We don't really know the circumstances. It's all too easy to say we'd never do this. I was thinking if she's in that well paid of a job, I'd rather move areas and get a smaller house or flat and so on, to save money, and a less well paid job in the UK - but then I realised what if that wasn't an option for whatever reason. Maybe the children don't want to move schools and they're private schools and struggling to afford them. Maybe there are family issues or problems we don't know about. So I'm not going to judge, because we don't know the full circumstances.

Grimbles · 04/12/2018 20:11

A friend of mines parents did similar - they both got jobs in the ME that paid enough to pretty much set them up for life after 2 yrs.

My friend was 14 at the time and didn't want to move out there so she lived with her aunt and one of them came back once a month for 3-4 days and she went out there for school holidays.
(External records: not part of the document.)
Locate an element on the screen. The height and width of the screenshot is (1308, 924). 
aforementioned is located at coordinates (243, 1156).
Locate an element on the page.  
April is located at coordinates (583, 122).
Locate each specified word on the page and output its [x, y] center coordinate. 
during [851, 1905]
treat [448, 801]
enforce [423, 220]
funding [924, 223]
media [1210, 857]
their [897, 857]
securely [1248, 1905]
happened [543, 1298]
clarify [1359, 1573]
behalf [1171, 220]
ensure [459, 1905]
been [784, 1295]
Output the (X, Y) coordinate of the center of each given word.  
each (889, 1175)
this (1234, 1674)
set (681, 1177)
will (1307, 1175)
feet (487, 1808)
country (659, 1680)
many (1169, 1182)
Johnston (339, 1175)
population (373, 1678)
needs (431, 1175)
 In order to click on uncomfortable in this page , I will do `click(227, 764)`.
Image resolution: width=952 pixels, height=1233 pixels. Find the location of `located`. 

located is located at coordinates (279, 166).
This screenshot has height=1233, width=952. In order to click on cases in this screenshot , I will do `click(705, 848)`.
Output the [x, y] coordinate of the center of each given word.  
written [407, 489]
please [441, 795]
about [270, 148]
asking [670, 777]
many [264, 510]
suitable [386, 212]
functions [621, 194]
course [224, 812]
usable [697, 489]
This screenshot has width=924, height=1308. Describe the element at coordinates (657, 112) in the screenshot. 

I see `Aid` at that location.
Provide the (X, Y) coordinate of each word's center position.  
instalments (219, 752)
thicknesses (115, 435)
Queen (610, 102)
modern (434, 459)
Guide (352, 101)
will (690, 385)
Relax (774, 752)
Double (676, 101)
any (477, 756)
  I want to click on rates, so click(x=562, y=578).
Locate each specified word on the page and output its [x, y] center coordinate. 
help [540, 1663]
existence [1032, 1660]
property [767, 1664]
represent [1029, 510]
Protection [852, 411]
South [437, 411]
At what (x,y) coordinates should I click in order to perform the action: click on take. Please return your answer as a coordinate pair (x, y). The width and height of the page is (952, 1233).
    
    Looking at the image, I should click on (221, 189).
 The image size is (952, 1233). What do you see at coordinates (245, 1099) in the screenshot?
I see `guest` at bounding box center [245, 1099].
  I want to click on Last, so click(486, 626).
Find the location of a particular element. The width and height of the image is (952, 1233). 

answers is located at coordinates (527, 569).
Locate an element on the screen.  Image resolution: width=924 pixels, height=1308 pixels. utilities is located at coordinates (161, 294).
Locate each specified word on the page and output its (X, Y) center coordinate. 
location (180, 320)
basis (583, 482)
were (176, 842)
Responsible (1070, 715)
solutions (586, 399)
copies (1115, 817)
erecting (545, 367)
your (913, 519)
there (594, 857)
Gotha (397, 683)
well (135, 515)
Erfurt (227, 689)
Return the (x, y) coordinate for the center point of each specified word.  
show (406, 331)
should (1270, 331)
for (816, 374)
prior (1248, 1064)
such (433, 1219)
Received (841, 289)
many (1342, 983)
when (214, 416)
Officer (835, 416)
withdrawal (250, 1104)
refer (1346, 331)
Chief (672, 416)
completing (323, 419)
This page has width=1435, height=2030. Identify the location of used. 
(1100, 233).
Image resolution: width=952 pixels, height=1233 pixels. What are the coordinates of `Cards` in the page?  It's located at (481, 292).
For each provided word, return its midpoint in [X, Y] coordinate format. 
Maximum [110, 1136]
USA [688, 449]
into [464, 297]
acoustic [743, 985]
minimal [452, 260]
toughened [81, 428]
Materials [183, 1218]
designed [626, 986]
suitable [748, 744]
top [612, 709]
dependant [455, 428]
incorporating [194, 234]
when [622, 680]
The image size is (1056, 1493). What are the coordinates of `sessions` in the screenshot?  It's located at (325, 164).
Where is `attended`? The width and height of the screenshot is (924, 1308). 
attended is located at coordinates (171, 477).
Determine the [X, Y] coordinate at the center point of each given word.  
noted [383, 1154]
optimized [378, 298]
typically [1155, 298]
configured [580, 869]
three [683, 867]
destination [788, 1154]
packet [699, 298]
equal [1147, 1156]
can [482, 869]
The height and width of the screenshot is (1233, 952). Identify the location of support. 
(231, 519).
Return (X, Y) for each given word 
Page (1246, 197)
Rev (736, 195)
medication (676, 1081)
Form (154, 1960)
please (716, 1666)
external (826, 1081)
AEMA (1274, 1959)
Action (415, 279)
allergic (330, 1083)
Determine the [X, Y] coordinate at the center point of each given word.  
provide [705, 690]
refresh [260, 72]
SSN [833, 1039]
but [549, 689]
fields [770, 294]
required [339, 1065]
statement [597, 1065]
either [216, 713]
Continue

She rarely went 4 weeks without seeing one of them.

She did miss them at times but was old enough to understand why and appreciated the lifestyle the money gave her.

Purpleartichoke · 04/12/2018 20:15

There are some careers where leaving your kids behind at times is a requirement. Jobs like serving in the military.

If you don’t have one of those careers, I can not fathom why you would leave your children behind. A large part of parenting is just being there. Those unplanned moments are what matter the most. I couldn’t live with myself with the message I would be sending my spouse and child by moving away from them.

Wonkypalmtree · 04/12/2018 20:26

I am a bit confused, is she leaving her DH? As in breaking up? Or taking an overseas job and intending to stay married?